After a check with 'isDeveloper' type guard function - all properties defined on 'Developer' interface are now available for unknownVariable

Zrzut ekranu 2021-07-21 o 16.05.18.png

Any

Considering all I wrote about the unknown the difference is that any can be assigned to everything and everything can be assigned to any.

The main issue is that 'any' is totally unsafe. You can get a totally different shape of the data than you expect but 'any' let you do anything with it. You take responsibility.

Let's see an example

declare const someVal: any

someVal.doSomething().shouldWorkIGuess().length

So as you can see 'any' type allows you to do anything and gives you access to everything even if it does not exist on the variable or does not make sense at all.

When we should use any?

I know how daily programming looks like... Sometimes we struggle with 3rd party lib and its types or even worse - no types, or we are migrating from JS to TS. This is the place where sometimes 'any' is helpful.

Typescript docs about any

The 'any' type is a powerful way to work with existing JavaScript, allowing you to gradually opt-in and opt-out of type checking during compilation.

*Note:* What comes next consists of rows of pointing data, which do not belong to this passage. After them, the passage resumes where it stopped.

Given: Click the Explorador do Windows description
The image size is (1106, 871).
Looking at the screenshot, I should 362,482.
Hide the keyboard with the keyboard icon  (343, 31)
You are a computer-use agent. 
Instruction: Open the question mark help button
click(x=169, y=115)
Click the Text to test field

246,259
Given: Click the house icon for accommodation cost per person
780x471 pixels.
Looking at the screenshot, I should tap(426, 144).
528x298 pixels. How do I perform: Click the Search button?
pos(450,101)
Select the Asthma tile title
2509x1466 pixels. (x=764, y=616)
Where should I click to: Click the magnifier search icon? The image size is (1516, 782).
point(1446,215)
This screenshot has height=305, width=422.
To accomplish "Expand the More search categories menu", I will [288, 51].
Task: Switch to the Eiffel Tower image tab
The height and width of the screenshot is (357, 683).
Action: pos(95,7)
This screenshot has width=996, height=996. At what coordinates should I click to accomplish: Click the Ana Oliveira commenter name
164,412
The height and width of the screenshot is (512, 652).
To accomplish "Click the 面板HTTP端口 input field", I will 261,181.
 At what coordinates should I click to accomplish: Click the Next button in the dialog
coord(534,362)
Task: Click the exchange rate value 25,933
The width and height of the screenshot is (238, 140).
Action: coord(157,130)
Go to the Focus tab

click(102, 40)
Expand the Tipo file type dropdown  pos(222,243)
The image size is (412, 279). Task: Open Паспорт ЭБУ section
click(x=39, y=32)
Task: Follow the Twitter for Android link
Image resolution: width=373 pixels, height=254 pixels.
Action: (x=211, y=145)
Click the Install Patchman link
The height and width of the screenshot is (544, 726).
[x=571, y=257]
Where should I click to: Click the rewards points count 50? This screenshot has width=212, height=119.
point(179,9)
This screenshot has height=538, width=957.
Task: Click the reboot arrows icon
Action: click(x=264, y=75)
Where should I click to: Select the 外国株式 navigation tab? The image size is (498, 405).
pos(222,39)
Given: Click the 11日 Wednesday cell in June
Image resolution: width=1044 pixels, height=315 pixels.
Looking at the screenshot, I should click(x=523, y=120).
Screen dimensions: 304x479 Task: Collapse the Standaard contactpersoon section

After all, remember that all the convenience of 'any' comes at the cost of losing type safety. Type safety is one of the main motivations for using TypeScript and you should try to avoid using any when not necessary.

Conclusion

I suggest you avoid 'any' type if it's possible.

The main difference between 'unknown' and 'any' is type safety. Be honest - type safety is probably the main reason to use Typescript so keep that in mind.